This should be the right test package. Let me talk to our QA people and see if there are any issues. We can resolve this off list. If there's any issues that end up pointing to the original bug, we can raise that then.
DJ
>
> Jack
>
>>
>>>
>>> This sounds like the module was wrong, but i would think it was installed with the v6.15 kernel…..
>>>
>>> Jack
>>>
>>>>
>>>>>
>>>>> Cheers,
>>>>>
>>>>> Jack
>>>>>
>>>>>
>>>>>> On Apr 23, 2025, at 20:41, Lu Baolu <baolu.lu(a)linux.intel.com> wrote:
>>>>>>
>>>>>> The idxd driver attaches the default domain to a PASID of the device to
>>>>>> perform kernel DMA using that PASID. The domain is attached to the
>>>>>> device's PASID through iommu_attach_device_pasid(), which checks if the
>>>>>> domain->owner matches the iommu_ops retrieved from the device. If they
>>>>>> do not match, it returns a failure.
>>>>>>
>>>>>> if (ops != domain->owner || pasid == IOMMU_NO_PASID)
>>>>>> return -EINVAL;
>>>>>>
>>>>>> The static identity domain implemented by the intel iommu driver doesn't
>>>>>> specify the domain owner. Therefore, kernel DMA with PASID doesn't work
>>>>>> for the idxd driver if the device translation mode is set to passthrough.
>>>>>>
>>>>>> Generally the owner field of static domains are not set because they are
>>>>>> already part of iommu ops. Add a helper domain_iommu_ops_compatible()

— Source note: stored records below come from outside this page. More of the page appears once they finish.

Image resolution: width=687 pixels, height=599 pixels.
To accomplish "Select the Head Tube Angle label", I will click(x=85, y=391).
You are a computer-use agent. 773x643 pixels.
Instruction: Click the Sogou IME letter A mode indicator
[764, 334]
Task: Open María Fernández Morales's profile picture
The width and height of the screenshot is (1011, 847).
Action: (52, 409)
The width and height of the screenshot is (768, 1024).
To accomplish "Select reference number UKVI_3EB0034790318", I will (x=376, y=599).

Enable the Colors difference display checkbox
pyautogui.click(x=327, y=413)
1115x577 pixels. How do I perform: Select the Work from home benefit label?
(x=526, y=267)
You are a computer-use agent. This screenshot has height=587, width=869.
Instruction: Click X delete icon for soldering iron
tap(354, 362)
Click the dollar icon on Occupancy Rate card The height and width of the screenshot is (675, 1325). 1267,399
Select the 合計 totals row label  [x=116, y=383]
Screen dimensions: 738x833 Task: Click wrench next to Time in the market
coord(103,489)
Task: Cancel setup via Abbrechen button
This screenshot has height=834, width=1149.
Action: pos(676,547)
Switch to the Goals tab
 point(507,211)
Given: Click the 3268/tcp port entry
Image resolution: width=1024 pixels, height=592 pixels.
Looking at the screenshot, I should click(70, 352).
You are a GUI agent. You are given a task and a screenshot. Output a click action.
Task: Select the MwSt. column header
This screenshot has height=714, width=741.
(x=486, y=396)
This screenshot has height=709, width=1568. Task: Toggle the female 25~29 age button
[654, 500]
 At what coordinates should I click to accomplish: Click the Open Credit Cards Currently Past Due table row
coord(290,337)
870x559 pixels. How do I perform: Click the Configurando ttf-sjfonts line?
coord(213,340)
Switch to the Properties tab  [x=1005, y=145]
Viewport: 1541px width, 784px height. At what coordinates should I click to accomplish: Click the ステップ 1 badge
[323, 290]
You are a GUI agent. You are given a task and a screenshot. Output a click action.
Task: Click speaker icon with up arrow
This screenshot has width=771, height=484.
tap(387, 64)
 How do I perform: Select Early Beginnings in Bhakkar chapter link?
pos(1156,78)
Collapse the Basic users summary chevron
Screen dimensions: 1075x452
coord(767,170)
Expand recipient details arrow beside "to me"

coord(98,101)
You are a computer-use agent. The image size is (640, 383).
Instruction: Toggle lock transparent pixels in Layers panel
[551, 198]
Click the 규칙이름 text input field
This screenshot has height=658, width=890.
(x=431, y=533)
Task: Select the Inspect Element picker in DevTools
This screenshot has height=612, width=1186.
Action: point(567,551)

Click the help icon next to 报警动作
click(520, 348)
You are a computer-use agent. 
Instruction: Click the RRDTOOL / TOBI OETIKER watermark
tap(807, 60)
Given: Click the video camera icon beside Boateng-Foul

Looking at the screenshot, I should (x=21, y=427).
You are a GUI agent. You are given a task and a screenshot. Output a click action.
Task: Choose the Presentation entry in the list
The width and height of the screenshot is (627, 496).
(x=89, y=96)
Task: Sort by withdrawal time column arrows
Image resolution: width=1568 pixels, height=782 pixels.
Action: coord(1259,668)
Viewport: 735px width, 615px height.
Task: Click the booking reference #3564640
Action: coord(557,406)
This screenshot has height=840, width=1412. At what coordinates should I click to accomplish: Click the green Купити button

>>>>>> that checks if a domain is compatible with the device's iommu ops. This
>>>>>> helper explicitly allows the static blocked and identity domains associated
>>>>>> with the device's iommu_ops to be considered compatible.
>>>>>>
>>>>>> Fixes: 2031c469f816 ("iommu/vt-d: Add support for static identity domain")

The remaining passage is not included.